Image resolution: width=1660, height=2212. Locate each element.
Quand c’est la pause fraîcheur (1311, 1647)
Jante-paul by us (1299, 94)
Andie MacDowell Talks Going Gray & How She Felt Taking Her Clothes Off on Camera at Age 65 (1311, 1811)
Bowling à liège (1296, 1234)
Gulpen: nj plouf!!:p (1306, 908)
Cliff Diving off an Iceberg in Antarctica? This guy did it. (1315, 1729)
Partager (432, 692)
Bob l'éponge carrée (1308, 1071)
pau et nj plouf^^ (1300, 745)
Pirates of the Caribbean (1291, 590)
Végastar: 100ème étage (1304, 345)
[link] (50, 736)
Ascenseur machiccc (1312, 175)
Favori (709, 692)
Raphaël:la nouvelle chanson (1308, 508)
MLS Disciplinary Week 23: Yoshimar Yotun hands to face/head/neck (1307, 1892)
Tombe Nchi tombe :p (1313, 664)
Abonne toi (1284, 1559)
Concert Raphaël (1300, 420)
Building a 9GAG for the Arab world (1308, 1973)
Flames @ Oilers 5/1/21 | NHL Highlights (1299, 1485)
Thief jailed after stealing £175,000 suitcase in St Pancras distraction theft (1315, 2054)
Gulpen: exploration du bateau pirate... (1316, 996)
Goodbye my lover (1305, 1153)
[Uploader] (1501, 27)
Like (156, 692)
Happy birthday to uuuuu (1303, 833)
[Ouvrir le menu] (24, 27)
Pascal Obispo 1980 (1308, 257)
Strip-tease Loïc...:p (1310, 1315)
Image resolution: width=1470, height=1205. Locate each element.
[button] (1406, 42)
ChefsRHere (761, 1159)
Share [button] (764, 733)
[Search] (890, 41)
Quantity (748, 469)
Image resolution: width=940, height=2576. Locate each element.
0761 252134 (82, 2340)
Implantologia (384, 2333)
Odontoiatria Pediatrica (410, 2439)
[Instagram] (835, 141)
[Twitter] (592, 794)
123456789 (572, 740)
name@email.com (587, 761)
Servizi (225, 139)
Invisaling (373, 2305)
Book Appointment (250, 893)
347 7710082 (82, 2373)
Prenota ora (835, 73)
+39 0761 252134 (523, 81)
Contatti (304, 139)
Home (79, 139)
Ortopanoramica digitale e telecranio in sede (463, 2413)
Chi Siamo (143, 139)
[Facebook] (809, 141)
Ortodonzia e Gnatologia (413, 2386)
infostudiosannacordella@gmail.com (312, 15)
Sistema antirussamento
=-=-=
Check each line of the records for the string "element" and state how many lines contain it. Give only the number.

Problem solution >> 3